Figure 4 shows the images of the detection result for each backbone based on the type of data used. As shown by the Sn and FPPI values for each model shown in Table 1, the results of using three slice images in the patch image of the same region showed that the number of TP and FP were higher than that of the model using one slice image.

Figure 4
figure 4

The example of results-image patches from model’s each backbone (ResNet50 and ResNet152) and each used data (3 slices and one slice). The red rectangle box means true positive result from the model. The green rectangle box is the ground truth, and the yellow rectangle box indicates a false positive result from the model.

Figure 5 shows examples of the FP case. As shown in Fig. 5a, most FP cases occurred in areas with similar DVT shapes and pixel intensities. Because of the relatively small area of the generated patch unit that was compared with the entire image, it lacked the peripheral information to confirm the site of analysis as venous. Therefore, we assume that this small area patch led the model to mispredict the DVT for objects with a similar shape. Figure 5b shows a case of successful localization and unsuccessful classification. By creating patch unit images of the region around the iliofemoral veins, we collected data from various backgrounds. The generated image has a background similar to the shape and position of muscles and bones, particularly in the thigh range, which comprises most input data. This aids the model’s ability to locate the objects. However, the number of cases used in this experiment was insufficient to extract the features of various types of DVT and healthy veins.

Figure 5
figure 5

The example of false positive cases image patches from the ResNet50 backbone-based mode with three slices data. The green rectangle box indicates the ground truth, and the yellow rectangle box indicates FP results. (a) represents the cases of the wrong detection and (b) represents the cases of success for localization but failure to classification.

····················

WHAT TO DO:
1. Decide whether each statement below agrees with the passage on DVT detection results, and answer yes or no, quoting the deciding words of the passage. (a) Most false positive cases occurred in areas with DVT-like shapes and pixel intensities. (b) In the figures, the green rectangle box marks a false positive result. (c) The experiment used enough cases to extract the features of various types of DVT and healthy veins.
2. According to the passage on DVT detection results, which two backbones does Figure 4 compare?
3. Write the next part of the passage on DVT detection results, picking up after its final sentence.

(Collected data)
····················

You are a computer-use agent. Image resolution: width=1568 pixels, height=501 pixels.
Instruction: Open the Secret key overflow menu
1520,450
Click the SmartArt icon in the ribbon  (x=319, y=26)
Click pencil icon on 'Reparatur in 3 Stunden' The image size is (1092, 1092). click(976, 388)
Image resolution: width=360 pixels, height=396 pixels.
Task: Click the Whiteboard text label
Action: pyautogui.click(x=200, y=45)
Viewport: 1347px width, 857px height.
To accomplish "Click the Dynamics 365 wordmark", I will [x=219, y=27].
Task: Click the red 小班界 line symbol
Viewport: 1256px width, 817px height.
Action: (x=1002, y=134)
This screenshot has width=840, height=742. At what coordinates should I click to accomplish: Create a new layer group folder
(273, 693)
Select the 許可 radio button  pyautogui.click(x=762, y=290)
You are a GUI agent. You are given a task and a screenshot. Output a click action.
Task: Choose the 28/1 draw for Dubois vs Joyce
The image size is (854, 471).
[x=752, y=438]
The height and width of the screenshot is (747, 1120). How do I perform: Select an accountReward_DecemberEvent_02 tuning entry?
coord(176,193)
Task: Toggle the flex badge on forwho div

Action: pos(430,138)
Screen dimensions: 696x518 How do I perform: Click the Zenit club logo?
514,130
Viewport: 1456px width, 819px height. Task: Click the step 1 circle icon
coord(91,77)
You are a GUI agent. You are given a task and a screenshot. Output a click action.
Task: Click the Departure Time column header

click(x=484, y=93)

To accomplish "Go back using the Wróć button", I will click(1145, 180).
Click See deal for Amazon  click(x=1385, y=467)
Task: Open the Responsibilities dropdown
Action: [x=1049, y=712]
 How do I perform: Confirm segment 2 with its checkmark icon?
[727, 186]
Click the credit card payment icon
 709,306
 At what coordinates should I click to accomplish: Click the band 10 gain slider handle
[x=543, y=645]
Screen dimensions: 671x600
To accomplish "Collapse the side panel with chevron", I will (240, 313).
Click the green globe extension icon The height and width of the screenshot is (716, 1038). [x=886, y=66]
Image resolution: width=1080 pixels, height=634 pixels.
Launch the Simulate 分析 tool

····················

TASK RESPONSES:
1.
(a) Yes: "most FP cases occurred in areas with similar DVT shapes and pixel intensities"
(b) No: "The green rectangle box is the ground truth"
(c) No: "the number of cases used in this experiment was insufficient to extract the features of various types of DVT and healthy veins"

2. ResNet50 and ResNet152.

3.
Conclusions

The CNN-based models outperformed the one-slice images in detecting iliofemoral DVT on LECTA using the proposed synthesized images. From the results, we demonstrated AI, reflecting the practical process, enables a more accurate diagnosis of DVT detection for LECTA. Our work allows the radiologists to achieve a more accurate diagnosis by utilizing this proposed AI algorithm which presents a location with a probability of the existence of DVT. The radiologists can primarily confirm the locations suggested by the AI model in CT volume data, comprised of numerous slices images. It can lead to improving the reading efficiency of radiologists and reducing the burden on them.

A few research is considered future works. First, it is essential to extend the detection ranges to the infrapopliteal vein for investigating DVT. This research is limited to the iliofemoral vein; hence, the infrapopliteal deep vein was excluded from this study because of its minimal diameter and inconstant location. The infrapopliteal DVT, particularly in high-risk patients, has clinical and diagnostic value because it can spread to the iliofemoral vein18. Therefore, it could be possible to increase the DVT detection rate of physicians by developing an AI model with more broaden detection range than this limited range. Second, the result from the proposed AI model should be compared with the diagnosis given by a radiologist to demonstrate the practical advantages of the model. This study attempted to prove the positive aspects of the proposed method by comparing and analyzing the results by applying the method to different AI algorithms for the effect of the proposed algorithm on the AI model. Hence, the research explores the benefit of this AI model for clinical diagnosis as a CAD system.